## ТЕКСТ ДЛЯ ЧТЕНИЯ
8. ЛИТЕРАТУРНОЕ ОКРУЖЕНИЕ МАРЦИАЛА

Из приведенных на предыдущих страницах примеров видно, как, в сущности, поверхностны суждения Марциала и о тех литературных произведениях, какие ему по вкусу, и о тех, какими он возмущается. Впрочем, нельзя и требовать от поэта-эпиграмматиста глубокого литературного анализа, если он не входит в его основную тематику; но судить о литературных вкусах Марциала можно по его замечаниям и об авторах, предшествовавших ему, и о современных ему писателях.
Что касается классиков греческой и римской литературы, то и Гомер, и Сафо, и Софокл, и Вергилий, и Гораций для Марциала непререкаемые авторитеты. Если он и подшучивает над Сафо, которая для него и "учена" и "любострастна" (VII, 69; X, 35), или говорит, что Вергилий одолел бы "Калабрийского Флакка на Пиндаровой лире" (VIII, 18), то ничего более значительного о признанных всеми классиках он не говорит. К элегикам времен Августа - Проперцию (VIII, 73; XIV, 189), Тибуллу (IV, 6; VIII, 70 и 73; XIV, 193) и даже к Овидию (1,61; II, 41; III, 38; V, 10; XII, 44; XIV, 192) Марциал относится сочувственно, но суждения его о них интереса не представляют. Гораздо блинке ему эпиграмматисты этого периода - Педон и Марс, которых он упоминает, наряду с Катуллом и казненным Калигулой Гетуликом, в предисловии к I книге в числе своих предшественников.
Но самым любимым поэтом прежних времен был для Марциала Катулл. В ряде своих эпиграмм Марциал и подражает Катуллу и шутливо пародирует его (ср. I, 7 - о голубке Аррунтия Стеллы); в эпиграммах VII, 14 и XI, 6 Марциал более чем игриво толкует "воробья" Лесбии; Катулловы "поцелуи" используются в эпиграммах VI, 34 и XII, 59. Наиболее же интересная из навеянных Катуллом эпиграмм - 1,109 (о собачке Иссе). В эпиграмме X, 103 Марциал приравнивает себя к Катуллу. Из других поэтов, современников Катулла, Марциал упоминает о Гае Гельвии Цинне, которому Катулл посвятил свое 95-е стихотворение и о котором как об истинном поэте упоминает Вергилий ("Эклоги", IX, 35). Судить о творчестве Цинны мы не можем, так как от его произведений не дошло до нас ничего, кроме нескольких разрозненных строчек, но Марциал говорит о Цинне крайне неодобрительно в эпиграмме X, 21. Эта эпиграмма очень существенна для определения литературных позиций Марциала:

Секст, что писанья твои едва и Модест понимает
Или Кларан, почему это приятно тебе?
Книги твои невозможно читать: Аполлона тут нужно!
Если ты прав, то Марон Цинною был превзойден.
Пусть восхваляют тебя, а я пусть буду любезен,
Секст, для ученых людей и без ученых людей.
(X, 21)

В эпиграмме XIV, 196 Марциал упоминает (согласно лемме) о поэме Кальва "О пользовании холодной водой":

Эта бумага тебе родники называет и реки,
Но ей бы лучше самой в этой поплавать воде.

## ДАННЫЕ
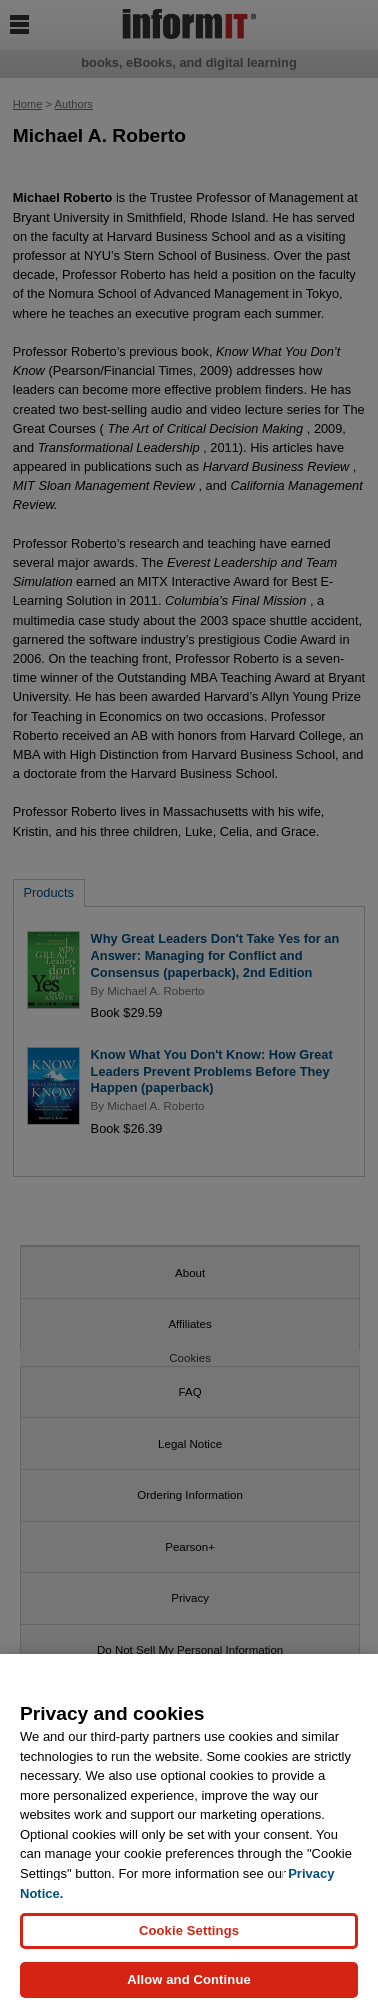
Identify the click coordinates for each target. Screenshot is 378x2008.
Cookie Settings (189, 1937)
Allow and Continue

## ЗАДАНИЯ
1 – Перепишите слово в слово отрывок из текста о Марциале, который открывается словами, содержащими «Из приведенных на», и завершается словами «современных ему писателях.».
2 – Кому, согласно тексту о Марциале, Катулл посвятил свое 95-е стихотворение?
Данные здесь никакой роли не играют.

## ОТВЕТЫ ПО ПОРЯДКУ
1 –
Из приведенных на предыдущих страницах примеров видно, как, в сущности, поверхностны суждения Марциала и о тех литературных произведениях, какие ему по вкусу, и о тех, какими он возмущается. Впрочем, нельзя и требовать от поэта-эпиграмматиста глубокого литературного анализа, если он не входит в его основную тематику; но судить о литературных вкусах Марциала можно по его замечаниям и об авторах, предшествовавших ему, и о современных ему писателях.

2 – Гаю Гельвию Цинне.